Foreign shipping lines operate in India through an Indian agent who collects the freight on behalf of the non-resident shipping line and remits the same to the designated bank account of the principal.

In the case of Indo-Singapore DTAA the Limitation of Benefits (LoB) clause Article 24 restricts benefit of the DTAA to only incomes which are brought into Singapore.

Manifesting residency with a TRC (Tax Residency Certificate) is a sine qua non to claim DTAA benefits in India.

It so happened in a recent case (Atlantic Shipping Pvt Ltd and other appeals) the TRC was belatedly shared with revenue. It was held by the ITAT that the TRC granted by Singapore does not manifest whether the incomes which were remitted in favour of the Singapore resident/based line in its UK bank account was “actually subject to tax” in Singapore. The case was remanded to the AO to verify the same and if the UK remitted incomes were subject to tax in Singapore, the benefit of Article 8 of the DTAA would be available to the assessee or on the contrary the income will be taxed in India.
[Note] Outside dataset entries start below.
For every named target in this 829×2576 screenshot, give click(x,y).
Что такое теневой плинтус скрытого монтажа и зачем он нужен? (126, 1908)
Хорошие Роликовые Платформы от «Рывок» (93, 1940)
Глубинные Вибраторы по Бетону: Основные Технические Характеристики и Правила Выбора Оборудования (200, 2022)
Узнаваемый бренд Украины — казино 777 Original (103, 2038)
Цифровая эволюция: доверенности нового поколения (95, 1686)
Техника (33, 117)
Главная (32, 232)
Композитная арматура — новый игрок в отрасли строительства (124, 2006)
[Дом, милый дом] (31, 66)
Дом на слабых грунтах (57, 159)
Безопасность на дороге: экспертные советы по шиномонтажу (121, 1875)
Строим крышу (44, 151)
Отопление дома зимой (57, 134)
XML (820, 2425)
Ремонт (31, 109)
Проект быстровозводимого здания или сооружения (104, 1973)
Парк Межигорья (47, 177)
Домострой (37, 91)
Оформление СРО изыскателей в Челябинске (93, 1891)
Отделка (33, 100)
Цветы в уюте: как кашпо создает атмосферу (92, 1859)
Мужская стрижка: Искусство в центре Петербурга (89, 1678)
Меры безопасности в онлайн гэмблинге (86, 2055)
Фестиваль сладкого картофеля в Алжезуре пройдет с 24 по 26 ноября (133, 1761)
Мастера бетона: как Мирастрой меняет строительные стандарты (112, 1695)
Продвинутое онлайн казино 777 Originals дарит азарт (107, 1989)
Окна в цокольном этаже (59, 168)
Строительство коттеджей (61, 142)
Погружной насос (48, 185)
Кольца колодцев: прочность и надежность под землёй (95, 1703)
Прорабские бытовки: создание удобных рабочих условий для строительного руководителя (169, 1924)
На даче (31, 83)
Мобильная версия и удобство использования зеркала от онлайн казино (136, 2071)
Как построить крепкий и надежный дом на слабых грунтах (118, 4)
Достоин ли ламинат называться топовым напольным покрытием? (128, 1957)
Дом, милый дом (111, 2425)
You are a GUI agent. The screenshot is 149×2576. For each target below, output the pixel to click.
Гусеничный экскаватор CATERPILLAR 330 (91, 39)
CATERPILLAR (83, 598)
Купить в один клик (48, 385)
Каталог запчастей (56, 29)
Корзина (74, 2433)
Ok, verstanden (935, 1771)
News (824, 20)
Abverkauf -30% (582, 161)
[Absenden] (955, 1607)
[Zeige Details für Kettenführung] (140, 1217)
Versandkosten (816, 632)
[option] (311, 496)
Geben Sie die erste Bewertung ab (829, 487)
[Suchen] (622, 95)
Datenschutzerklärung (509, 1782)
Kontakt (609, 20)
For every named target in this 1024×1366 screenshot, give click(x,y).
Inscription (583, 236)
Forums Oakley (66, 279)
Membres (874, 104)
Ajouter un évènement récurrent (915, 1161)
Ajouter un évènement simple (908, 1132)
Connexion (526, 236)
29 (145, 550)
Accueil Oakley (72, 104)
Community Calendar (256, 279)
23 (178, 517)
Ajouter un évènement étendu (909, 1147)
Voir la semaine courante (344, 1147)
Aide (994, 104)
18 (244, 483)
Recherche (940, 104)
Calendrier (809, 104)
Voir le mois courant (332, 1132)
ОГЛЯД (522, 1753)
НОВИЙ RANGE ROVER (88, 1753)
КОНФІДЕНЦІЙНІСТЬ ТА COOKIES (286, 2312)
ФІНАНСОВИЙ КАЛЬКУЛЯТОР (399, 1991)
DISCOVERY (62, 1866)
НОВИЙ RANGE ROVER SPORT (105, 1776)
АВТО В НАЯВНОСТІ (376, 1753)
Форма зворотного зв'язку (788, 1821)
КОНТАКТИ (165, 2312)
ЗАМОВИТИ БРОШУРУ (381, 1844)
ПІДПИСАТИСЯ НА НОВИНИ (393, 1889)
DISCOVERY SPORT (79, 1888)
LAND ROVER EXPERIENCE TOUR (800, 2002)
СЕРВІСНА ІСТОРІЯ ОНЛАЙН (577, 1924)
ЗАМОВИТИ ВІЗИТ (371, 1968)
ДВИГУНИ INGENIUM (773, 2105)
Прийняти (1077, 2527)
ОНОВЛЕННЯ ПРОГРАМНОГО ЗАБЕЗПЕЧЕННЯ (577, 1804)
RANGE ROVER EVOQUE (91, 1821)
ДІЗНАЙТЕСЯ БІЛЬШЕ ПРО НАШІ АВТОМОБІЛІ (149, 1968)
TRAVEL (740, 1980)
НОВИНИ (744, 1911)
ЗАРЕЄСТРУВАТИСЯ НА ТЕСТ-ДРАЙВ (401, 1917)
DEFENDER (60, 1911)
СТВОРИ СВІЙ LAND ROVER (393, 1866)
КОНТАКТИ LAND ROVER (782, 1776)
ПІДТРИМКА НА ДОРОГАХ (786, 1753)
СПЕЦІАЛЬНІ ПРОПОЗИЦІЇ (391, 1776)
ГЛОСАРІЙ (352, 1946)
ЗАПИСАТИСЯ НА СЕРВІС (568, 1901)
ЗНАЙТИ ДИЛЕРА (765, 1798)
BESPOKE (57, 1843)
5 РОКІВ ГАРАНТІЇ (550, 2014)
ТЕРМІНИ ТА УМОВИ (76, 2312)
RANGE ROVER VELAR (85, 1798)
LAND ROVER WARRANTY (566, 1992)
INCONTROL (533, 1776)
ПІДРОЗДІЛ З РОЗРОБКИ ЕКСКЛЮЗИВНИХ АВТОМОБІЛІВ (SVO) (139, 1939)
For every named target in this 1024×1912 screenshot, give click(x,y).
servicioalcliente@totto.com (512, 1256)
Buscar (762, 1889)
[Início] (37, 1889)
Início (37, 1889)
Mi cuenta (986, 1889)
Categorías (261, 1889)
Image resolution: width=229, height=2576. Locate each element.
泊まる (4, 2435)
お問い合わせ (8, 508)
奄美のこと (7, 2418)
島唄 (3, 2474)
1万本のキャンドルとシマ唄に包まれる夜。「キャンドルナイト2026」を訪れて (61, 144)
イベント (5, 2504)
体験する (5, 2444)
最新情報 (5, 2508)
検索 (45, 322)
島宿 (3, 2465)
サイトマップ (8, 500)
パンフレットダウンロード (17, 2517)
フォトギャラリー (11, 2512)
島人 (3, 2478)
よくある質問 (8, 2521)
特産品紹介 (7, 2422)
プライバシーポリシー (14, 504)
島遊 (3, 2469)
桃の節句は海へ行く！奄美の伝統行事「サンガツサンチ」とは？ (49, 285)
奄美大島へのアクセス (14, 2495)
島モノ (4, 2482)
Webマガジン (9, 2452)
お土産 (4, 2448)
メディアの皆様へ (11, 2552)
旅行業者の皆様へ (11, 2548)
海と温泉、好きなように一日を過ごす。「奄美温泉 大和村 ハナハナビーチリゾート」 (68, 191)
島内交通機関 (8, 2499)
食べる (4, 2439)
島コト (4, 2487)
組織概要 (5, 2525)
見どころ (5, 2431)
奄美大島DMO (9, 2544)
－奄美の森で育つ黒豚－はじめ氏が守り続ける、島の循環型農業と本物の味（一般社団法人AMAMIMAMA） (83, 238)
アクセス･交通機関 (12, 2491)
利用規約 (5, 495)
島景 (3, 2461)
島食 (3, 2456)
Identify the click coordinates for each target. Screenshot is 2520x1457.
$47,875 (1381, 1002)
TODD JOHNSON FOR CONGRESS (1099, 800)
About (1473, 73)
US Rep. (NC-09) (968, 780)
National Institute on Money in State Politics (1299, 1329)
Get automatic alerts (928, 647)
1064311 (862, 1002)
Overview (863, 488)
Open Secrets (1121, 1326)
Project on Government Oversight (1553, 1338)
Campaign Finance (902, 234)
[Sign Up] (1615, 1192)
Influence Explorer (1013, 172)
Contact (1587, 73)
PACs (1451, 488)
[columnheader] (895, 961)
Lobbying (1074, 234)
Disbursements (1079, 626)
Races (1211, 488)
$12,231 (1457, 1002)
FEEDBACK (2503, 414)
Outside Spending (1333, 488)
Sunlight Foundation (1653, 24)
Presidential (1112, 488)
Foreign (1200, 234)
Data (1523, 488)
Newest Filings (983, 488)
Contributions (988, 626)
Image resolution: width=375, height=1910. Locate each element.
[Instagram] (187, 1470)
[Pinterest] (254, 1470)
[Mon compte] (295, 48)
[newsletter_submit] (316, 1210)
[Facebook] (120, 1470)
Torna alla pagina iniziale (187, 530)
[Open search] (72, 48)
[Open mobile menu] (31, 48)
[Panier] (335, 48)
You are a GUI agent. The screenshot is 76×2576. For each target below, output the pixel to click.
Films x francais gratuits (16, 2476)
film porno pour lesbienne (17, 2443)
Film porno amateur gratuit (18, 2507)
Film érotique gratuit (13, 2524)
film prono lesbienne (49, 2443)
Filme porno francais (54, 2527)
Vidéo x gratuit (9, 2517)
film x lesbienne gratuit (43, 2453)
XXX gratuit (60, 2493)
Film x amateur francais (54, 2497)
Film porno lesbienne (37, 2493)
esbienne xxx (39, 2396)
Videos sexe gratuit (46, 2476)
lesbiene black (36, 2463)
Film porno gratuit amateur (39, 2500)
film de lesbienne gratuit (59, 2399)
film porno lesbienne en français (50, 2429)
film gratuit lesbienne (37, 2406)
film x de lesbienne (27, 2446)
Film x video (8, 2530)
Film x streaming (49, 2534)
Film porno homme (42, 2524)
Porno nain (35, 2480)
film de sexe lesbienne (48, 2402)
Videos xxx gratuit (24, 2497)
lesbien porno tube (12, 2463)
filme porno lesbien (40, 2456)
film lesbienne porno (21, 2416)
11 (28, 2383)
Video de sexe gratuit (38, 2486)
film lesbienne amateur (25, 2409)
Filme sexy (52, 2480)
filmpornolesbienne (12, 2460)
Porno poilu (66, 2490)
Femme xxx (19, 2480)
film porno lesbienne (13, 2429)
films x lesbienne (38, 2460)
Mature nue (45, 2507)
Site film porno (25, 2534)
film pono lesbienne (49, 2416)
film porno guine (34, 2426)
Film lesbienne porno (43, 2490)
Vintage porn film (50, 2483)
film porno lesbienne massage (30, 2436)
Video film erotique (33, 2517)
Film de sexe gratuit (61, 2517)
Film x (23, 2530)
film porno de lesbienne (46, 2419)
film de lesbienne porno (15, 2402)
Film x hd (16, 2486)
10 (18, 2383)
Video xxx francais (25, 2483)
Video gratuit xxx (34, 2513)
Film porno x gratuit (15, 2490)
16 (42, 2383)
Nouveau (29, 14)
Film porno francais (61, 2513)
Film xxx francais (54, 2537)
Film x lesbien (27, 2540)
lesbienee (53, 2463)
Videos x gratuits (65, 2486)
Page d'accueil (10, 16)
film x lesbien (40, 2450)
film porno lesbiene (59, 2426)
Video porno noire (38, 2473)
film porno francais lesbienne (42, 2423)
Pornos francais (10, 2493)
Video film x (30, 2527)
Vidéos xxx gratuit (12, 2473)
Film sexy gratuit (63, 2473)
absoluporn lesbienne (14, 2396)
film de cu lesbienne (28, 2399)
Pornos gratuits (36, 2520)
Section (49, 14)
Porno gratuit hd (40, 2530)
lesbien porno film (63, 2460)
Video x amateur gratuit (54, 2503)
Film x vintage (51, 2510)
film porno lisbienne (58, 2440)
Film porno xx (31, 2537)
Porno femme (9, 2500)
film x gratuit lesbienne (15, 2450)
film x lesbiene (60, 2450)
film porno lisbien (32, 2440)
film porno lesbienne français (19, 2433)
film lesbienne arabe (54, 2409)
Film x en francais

The issue of double non-taxation is a vexed one due to DTAA misuse/shopping. In most of the earlier verdicts on shipping line taxation, the TRC of the Singapore tax authorities were accepted to be in order granting the benefit of Article 8 exemption to those shipping lines. It is not that this issue of TRC is coming up for the first time. The same issue arose in the case of Mauritian DTAA and it warranted a CBDT circular no. 789/13.04.2000 to confirm that TRC issued by Mauritian tax authorities would be supreme and unquestionable to confer DTAA benefits in India. A similar circular to the effect is perhaps required for Singapore DTAA as they have been one of the key front runners of inbound FDI to India.